> [Tasks and exercises]
(1) Using the spider phobia account, explain in one to three sentences what made the writer decide that something had to be done about the fear of spiders.
(2) Pick up the spider phobia account from where it stops and continue it.

> [Source passage]
The £110 cure for spider phobias
For as long as I can remember, I’ve been terrified of spiders. Growing up, the tranquillity of Rose family life was regularly shattered by me screaming hysterically that an eight-legged enemy was in the bath/on the wall/under the bed, before retreating, trembling, to the far side of the room while my father dealt with it. Seeing so much as a photo of one ruined my day. I once spent half an hour on the phone to the Maldivian embassy interrogating them about local invertebrates before I agreed to let my boyfriend take me there on holiday. You get the picture.
This madness persisted until I found myself home alone one night, being charged at by the biggest spider I had ever seen. In tears, I had to beg a neighbour to deal with it. Something had to be done. Option A was years of expensive cognitive therapy; option B was London Zoo’s £110 Friendly Spider Programme. If A was the velvet glove, B was the iron fist: an afternoon of tea, sympathy, logic and therapy culminating in a visit to the spider house.
I listened to the experts. I drank the tea. But could I go into the spider house? Could I hell. My best friend Paul managed it, in spite of having snored happily through the hypnotherapy; I lay on the floor in the dark next to him and worried about a spider running over me. Along with the other 30 people on the programme, he emerged after half an hour with a certificate telling him what a brave boy he was. I was the only one who couldn’t do it. The shame.

> [Records provided]
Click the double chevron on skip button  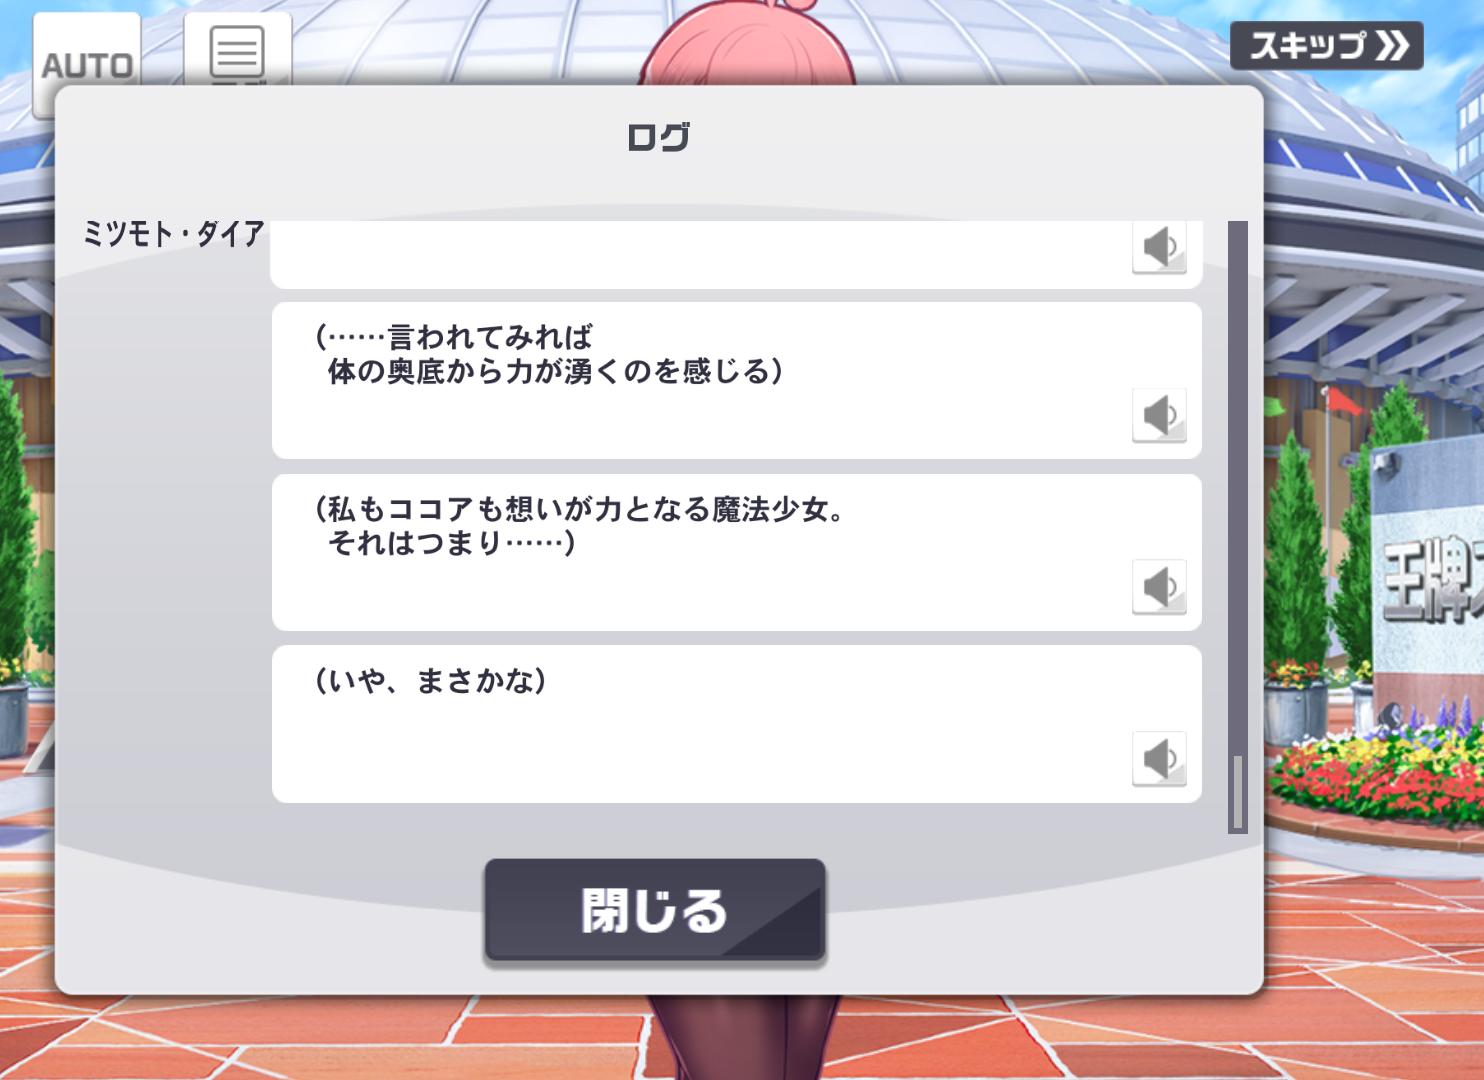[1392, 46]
--
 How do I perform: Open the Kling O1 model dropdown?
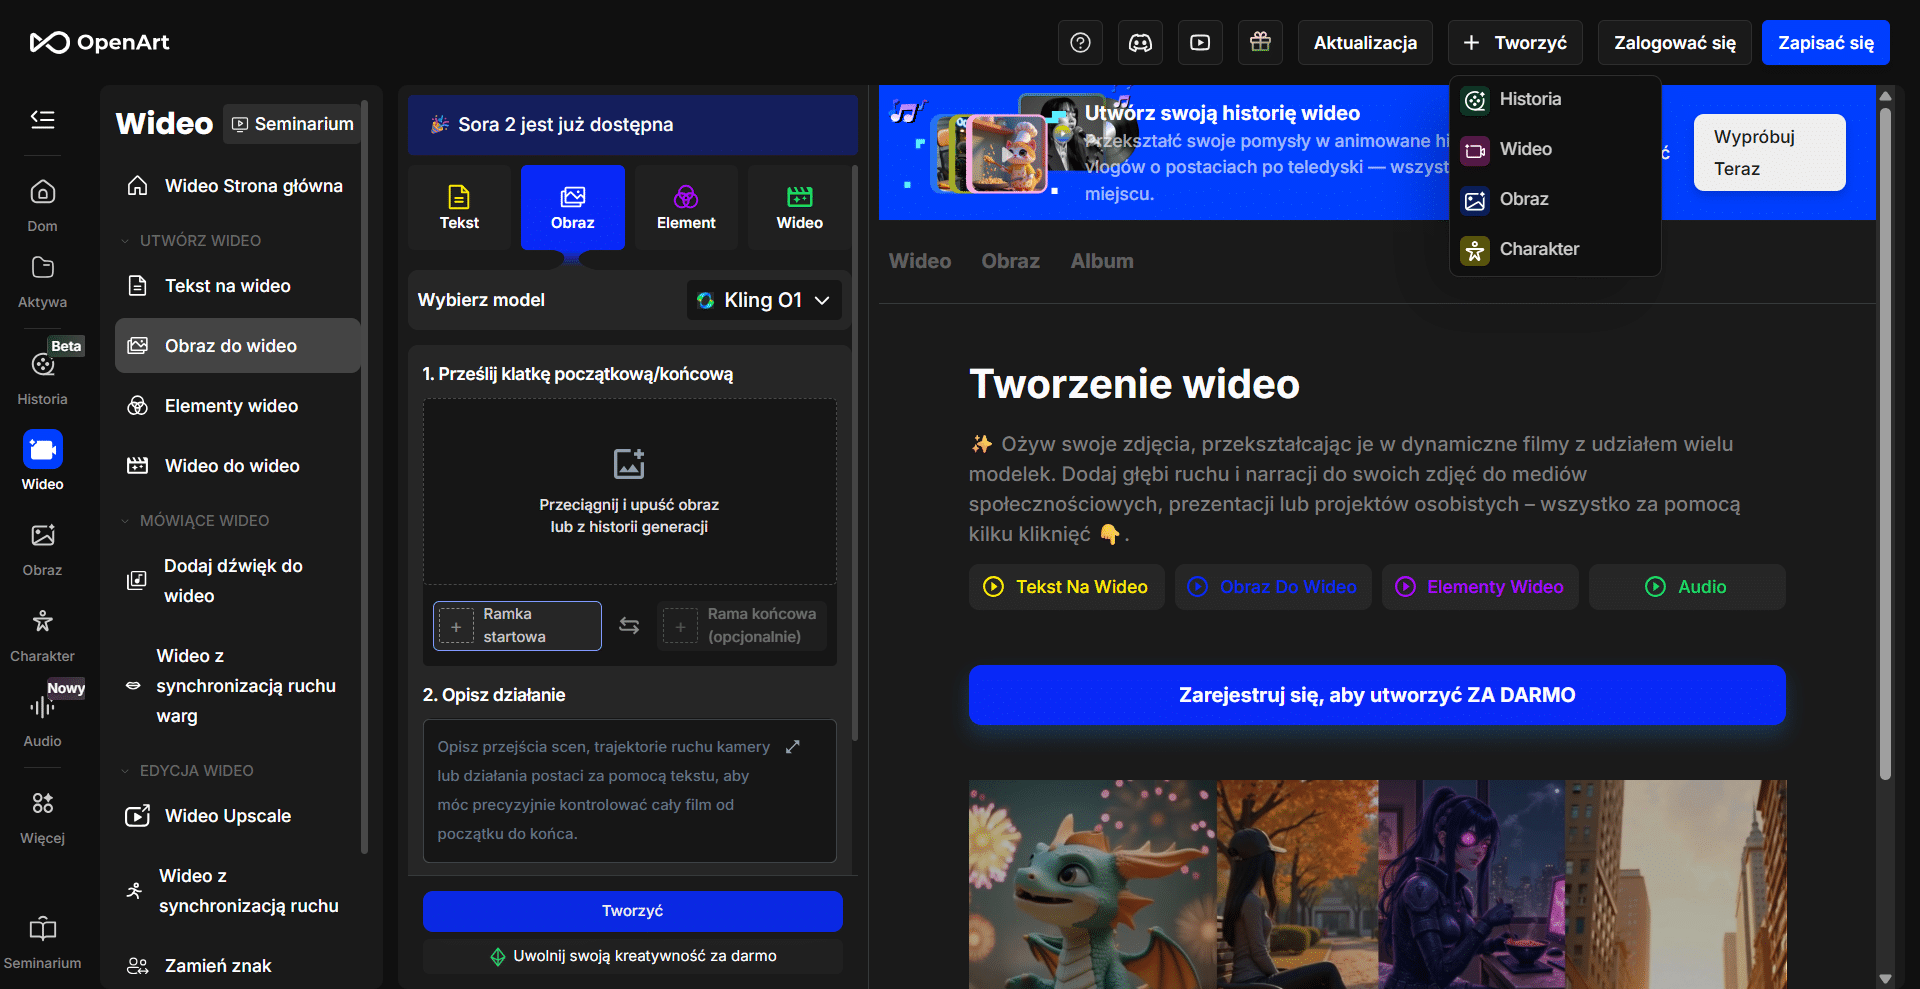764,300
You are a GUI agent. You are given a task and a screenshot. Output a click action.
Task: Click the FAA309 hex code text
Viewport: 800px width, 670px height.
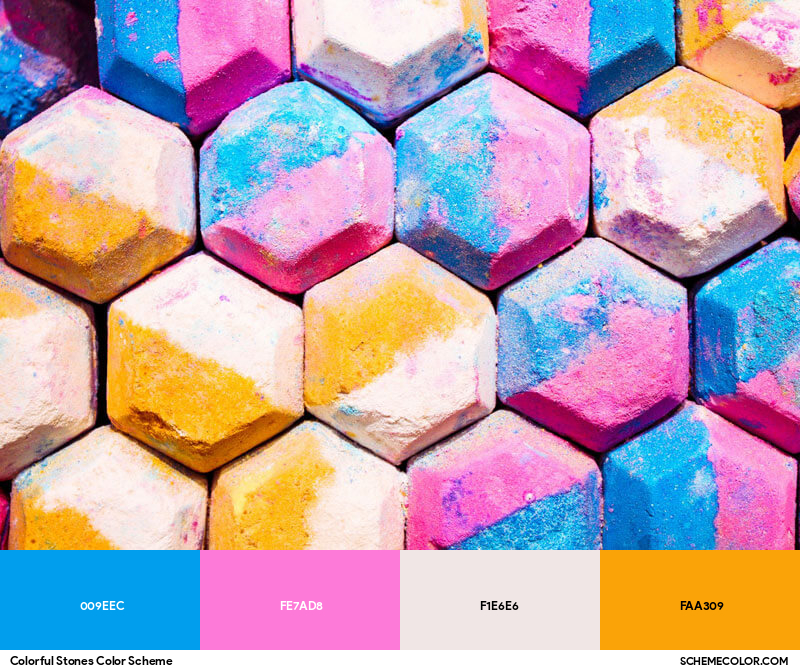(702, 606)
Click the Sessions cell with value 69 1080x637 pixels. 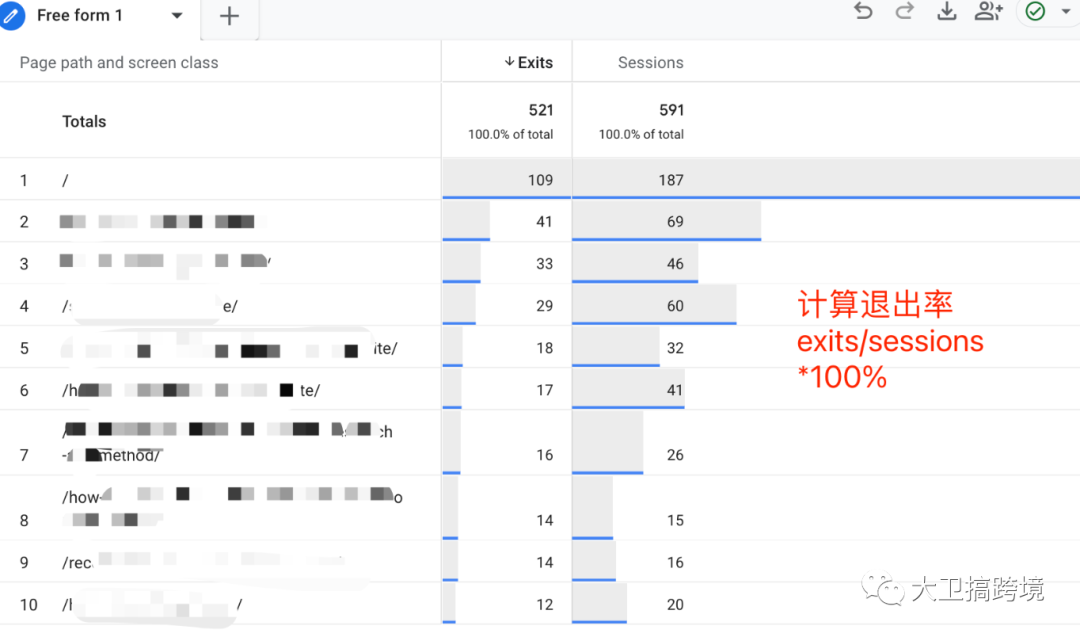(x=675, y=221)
--
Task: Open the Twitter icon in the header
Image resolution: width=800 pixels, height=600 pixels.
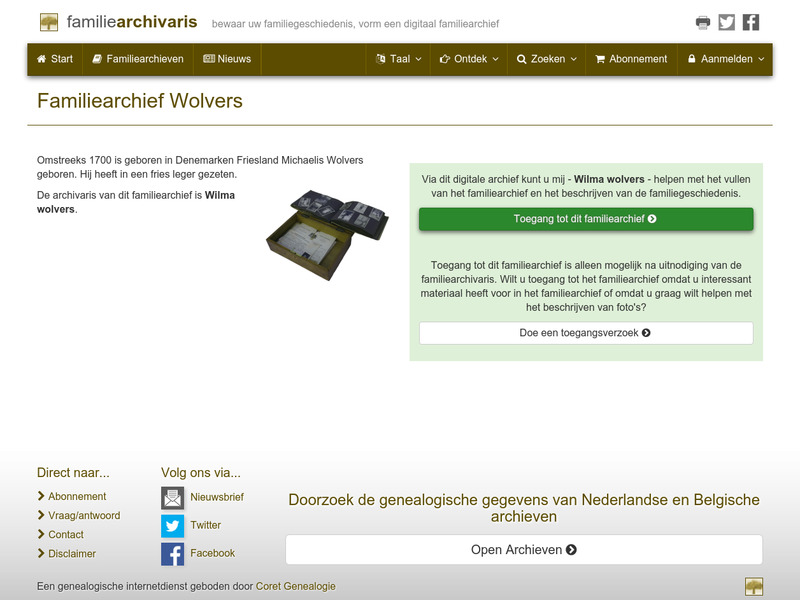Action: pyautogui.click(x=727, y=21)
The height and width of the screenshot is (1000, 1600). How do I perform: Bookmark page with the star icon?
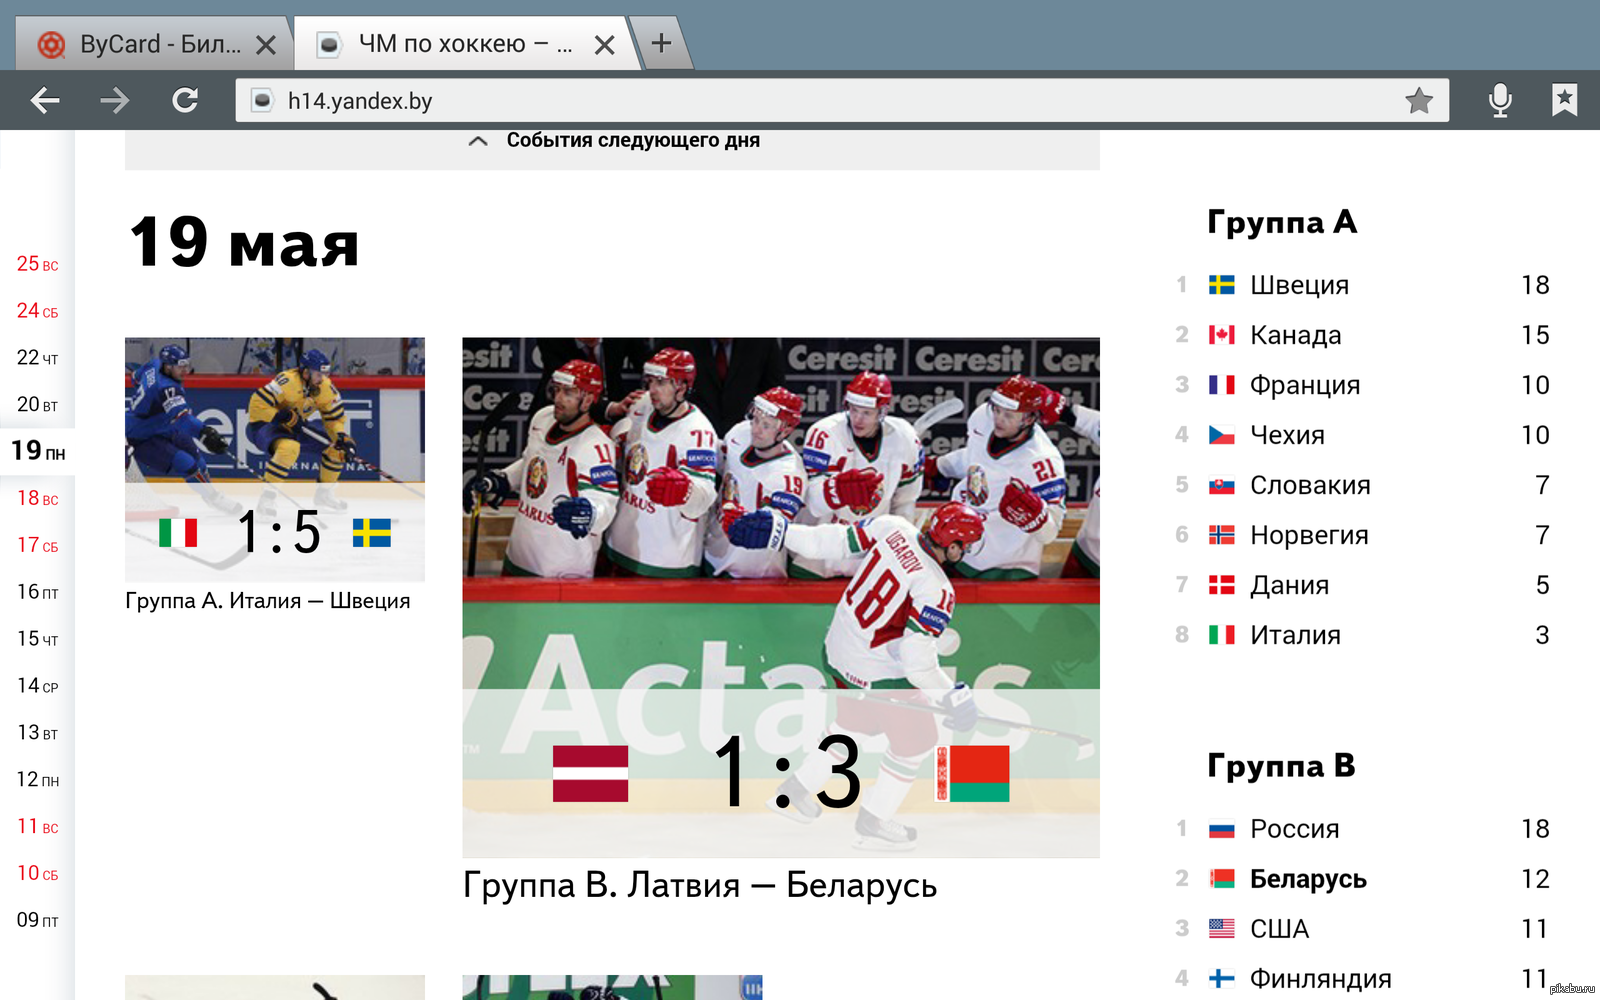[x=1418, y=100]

> [Answer list]
(1) The writer was home alone one night when the biggest spider the writer had ever seen charged at them. In tears, the writer had to beg a neighbour to deal with it, and that episode convinced the writer that something had to be done.

(2)
The zoo-keepers, bless them, were wonderful: they really do want people to love spiders, so they didn’t give up on me. A few weeks later, my bloody-minded determination equalled theirs so I went back to try again. I spent an afternoon inching towards a house spider in a Perspex box on the other side of a room. Three hours and a lot of tears later, I was standing next to Frieda, a Mexican Red-Kneed spider whom Paul had unhelpfully described as more medium-sized dog than invertebrate. He was not lying: imagine how big a spider has to be in order to have knees. I am told that its fur – fur! – is velvety soft to the touch. I will never know. But I did stand near it, looked fairly closely at it and was photographed for posterity looking distinctly ill at ease next to it.
It was a startlingly unpleasant afternoon, but it seems to have worked. A mere £110 has made me significantly less hysterical about spiders and, at a push, able to deal with them myself (though that generally means killing them, not liberating them, as the zoo would prefer). And unbelievably, the top-up session was free: the zoo didn’t charge me because it said it was just seeing through the promise of the Friendly Spider Programme. So I sent them a cheque as a thank-you, with the request that they use it to help make Mexican Red-Kneed spiders extinct. They think I was joking.